### Requests
[A] Reproduce the part of the article on SAS access to Azure storage starting with "Started ‎12-26-2020 by" and going on through "and Big Data.".
[B] Answer these questions using the article on SAS access to Azure storage:
(i) How many views does the article show?
(ii) Which two file formats can SAS Viya read and write to Azure Data Lake Storage Generation 2?
(iii) What value is given for filesystem in the caslib statement?

### Provided passage
- - - - -

BookmarkSubscribeRSS Feed

Access Microsoft Azure Storage & Big Data

Started ‎12-26-2020 by
Modified ‎12-26-2020 by
Views 4,665

The popularity of cloud data storage has grown exponentially over the last decade as more and more organizations are transitioning from on-premises to cloud data storage and data management. Microsoft Azure is one of the big players accelerating the move to cloud. In this article, we will look at the overview of SAS® to access data in Azure Storage and Big Data.

 

As organizations start to realize the impact of digital transformation, they are moving storage to the cloud as they move their computing to the cloud. Data Storage in the cloud is elastic and responds to demand while only paying for what you use, similar to compute in the cloud. Organizations must consider data storage options, efficient cloud platform and services, and migrating SAS applications to the cloud.

 

Organizations can connect from the SAS platform and access data from the various Azure data storage offerings. Whether it is Azure Data Lake Storage or Big Data HDInsight, SAS/ACCESS engines and data connectors have these covered with optimized data handling abilities to empower organizations going through digital transformation journey.

 

SAS AND AZURE DATA LAKE STORAGE

SAS Viya can read and write ORC and CSV data files to Azure Data Lake Storage Generation 2(ADLS2). There is a new data connector called SAS ORC Data Connector to facilitate the data transfer between CAS and ADLS2. The SAS ORC Data Connector enables you to load data from an Apache Optimized Row Columnar table into CAS. This data connector can be used with a path or Azure ADLS2 CASLIB.

 

SAS LIBRARY TO ADLS
/*create a CAS session */
cas casauto;
caslib "Azure Data Lake Storage Gen 2" datasource=( srctype="adls"
accountname=”sasdemo”
filesystem="data"
dnsSuffix=dfs.core.windows.net
timeout=50000 tenantid=<Azure Application Tenant ID UUID> applicationId=<Azure registered application UUID>
)

- - - - -

### Entries supplied
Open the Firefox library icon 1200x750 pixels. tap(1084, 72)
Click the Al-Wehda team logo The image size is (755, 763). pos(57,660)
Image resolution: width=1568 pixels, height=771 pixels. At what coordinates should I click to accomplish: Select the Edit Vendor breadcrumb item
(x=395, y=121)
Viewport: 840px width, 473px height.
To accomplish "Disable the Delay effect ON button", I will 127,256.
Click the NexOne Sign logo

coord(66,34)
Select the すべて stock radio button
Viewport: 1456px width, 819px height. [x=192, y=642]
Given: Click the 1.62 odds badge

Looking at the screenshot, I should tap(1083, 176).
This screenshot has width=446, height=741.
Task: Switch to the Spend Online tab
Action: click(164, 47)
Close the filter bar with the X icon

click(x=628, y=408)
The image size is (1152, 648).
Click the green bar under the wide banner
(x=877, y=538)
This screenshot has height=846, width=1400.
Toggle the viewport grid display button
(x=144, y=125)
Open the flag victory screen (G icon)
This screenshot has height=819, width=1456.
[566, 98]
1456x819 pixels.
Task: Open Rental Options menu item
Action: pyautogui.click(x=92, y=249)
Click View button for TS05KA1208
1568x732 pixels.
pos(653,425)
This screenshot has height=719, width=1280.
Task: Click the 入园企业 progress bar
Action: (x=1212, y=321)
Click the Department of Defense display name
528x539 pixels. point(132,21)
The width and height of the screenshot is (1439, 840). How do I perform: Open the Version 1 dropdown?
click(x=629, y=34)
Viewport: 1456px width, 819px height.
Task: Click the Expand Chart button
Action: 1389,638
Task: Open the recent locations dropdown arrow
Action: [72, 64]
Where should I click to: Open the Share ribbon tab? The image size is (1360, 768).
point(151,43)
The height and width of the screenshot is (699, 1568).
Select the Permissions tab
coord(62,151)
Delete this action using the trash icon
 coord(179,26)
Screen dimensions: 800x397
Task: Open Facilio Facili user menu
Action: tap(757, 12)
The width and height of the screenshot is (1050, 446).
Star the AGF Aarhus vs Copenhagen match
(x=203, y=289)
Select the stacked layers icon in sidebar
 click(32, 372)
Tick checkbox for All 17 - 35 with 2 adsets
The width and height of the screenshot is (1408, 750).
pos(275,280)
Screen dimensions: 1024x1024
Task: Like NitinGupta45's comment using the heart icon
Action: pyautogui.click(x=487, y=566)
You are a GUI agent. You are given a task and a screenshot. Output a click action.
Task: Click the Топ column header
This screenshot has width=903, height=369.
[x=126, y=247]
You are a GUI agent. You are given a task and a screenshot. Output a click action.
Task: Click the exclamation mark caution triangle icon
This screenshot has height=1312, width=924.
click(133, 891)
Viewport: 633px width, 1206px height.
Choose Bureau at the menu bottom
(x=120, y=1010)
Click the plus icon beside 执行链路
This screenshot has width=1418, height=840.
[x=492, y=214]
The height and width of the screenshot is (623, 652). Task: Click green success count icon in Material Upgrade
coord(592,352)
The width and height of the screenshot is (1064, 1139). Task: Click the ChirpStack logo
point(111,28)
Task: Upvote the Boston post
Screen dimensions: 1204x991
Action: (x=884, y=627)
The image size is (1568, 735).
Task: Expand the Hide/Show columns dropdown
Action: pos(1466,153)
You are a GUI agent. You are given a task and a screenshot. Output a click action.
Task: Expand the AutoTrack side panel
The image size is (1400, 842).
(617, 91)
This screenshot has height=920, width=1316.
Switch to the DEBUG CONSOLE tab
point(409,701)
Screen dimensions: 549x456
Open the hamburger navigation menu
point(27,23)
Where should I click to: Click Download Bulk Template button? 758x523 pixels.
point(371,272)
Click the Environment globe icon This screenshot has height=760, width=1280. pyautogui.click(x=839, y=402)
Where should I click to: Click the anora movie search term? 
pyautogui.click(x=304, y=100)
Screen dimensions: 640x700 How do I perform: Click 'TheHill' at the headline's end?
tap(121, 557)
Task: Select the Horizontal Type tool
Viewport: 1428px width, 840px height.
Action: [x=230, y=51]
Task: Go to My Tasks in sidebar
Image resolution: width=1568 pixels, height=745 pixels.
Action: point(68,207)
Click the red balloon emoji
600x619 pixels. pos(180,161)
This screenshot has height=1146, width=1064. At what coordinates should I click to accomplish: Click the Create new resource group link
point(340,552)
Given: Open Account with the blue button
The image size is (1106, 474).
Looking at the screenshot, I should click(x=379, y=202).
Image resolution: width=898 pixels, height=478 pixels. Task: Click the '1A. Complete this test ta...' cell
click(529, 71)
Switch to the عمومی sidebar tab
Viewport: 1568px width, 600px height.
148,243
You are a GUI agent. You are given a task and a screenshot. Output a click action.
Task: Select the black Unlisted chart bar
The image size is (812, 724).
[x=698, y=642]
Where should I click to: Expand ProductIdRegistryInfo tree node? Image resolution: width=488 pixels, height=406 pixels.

- - - - -

### Responses by task
[A]
Started ‎12-26-2020 by
Modified ‎12-26-2020 by
Views 4,665

The popularity of cloud data storage has grown exponentially over the last decade as more and more organizations are transitioning from on-premises to cloud data storage and data management. Microsoft Azure is one of the big players accelerating the move to cloud. In this article, we will look at the overview of SAS® to access data in Azure Storage and Big Data.

[B]
(i) 4,665
(ii) ORC and CSV
(iii) "data"